Quanto ao panorama geral do setor, Cardona Restrepo reconhece avanços, mas também persistências preocupantes. “Há uma oferta crescente de conteúdos, mas muitas vezes as condições de trabalho são precárias. É necessário estabelecer mínimos éticos para a contratação, garantir tempo real de escrita e fomentar a diversidade de vozes. Não pode ser que a gente escreva histórias para milhões e não consiga pagar o aluguel”, diz com firmeza.


A presidenta da REDES considera que fortalecer o papel do autor na indústria não é apenas uma reivindicação trabalhista, mas uma aposta na qualidade do conteúdo. “Quando o roteirista tem condições dignas, tempo de desenvolvimento e um lugar nas decisões criativas, as histórias se enriquecem. O público também se beneficia. É um círculo virtuoso.”

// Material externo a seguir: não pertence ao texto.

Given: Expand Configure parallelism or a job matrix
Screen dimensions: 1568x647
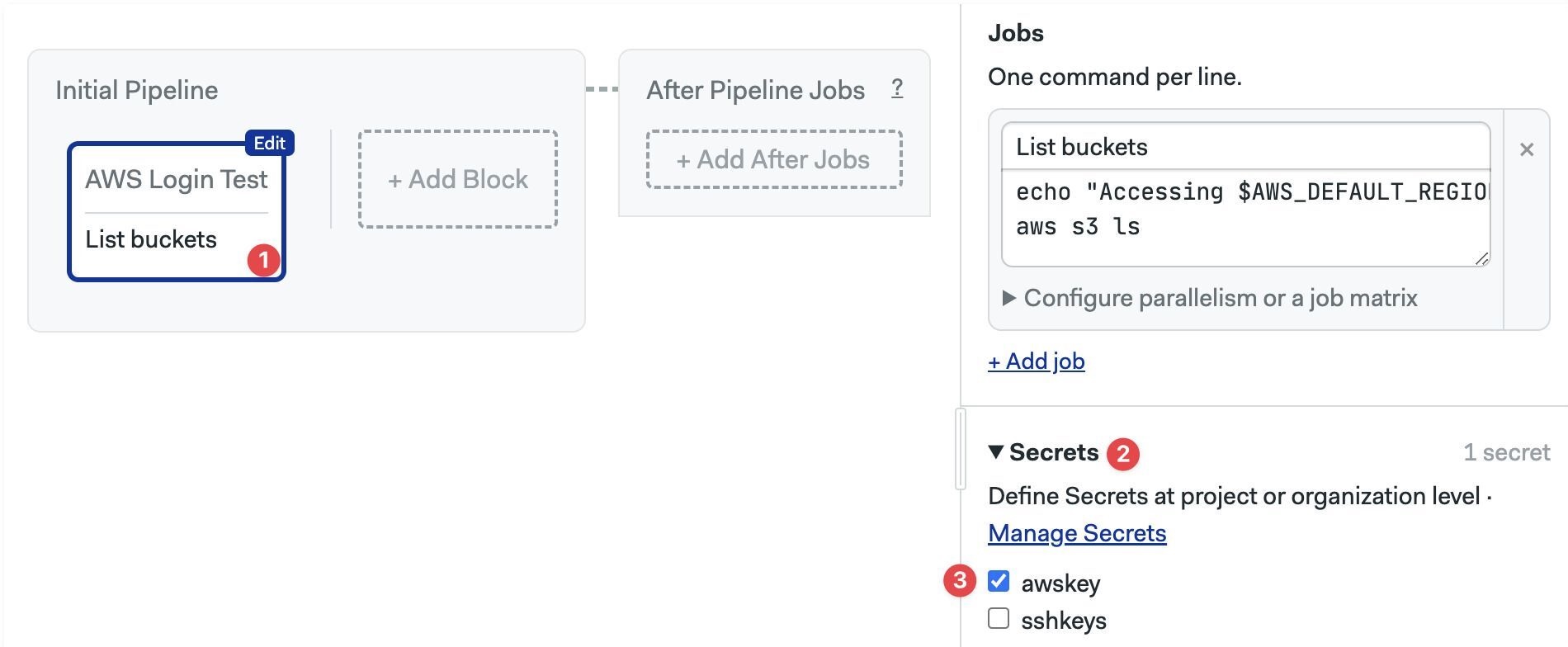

Conselho Diretor da REDES e equipe técnica
Conselho Diretor da REDES e equipe técnica
Redes internacionais: construir força a partir da América Latina

 Além de seu trabalho na Colômbia, Alexandra Cardona Restrepo participa ativamente de organizações internacionais como a AVACI (Confederação Internacional de Autores Audiovisuais) e a FESAAL (Federação de Sociedades de Autores Audiovisuais da América Latina), espaços que têm sido fundamentais para conectar as lutas locais com processos globais. “Esses fóruns nos permitem aprender com outras experiências, compartilhar ferramentas e exercer pressão em bloco diante das plataformas e dos legisladores. Na América Latina, precisamos de alianças transnacionais porque muitos dos nossos problemas são comuns”, afirma.



Olhando para o futuro, Cardona Restrepo insiste na necessidade de fortalecer o tecido associativo: “Nada do que foi conquistado teria sido possível sem organização coletiva. Hoje, os mais jovens escrevem sabendo que existe um espaço que os respalda, que não estão sozinhos.”


A quem está começando a escrever roteiros na Colômbia, deixa uma mensagem clara: “Este é um ofício lindo, mas também muito exigente. Não se deixem seduzir pela ideia do gênio solitário. As melhores histórias são escritas em comunidade. E essa comunidade, para nós, se chama REDES".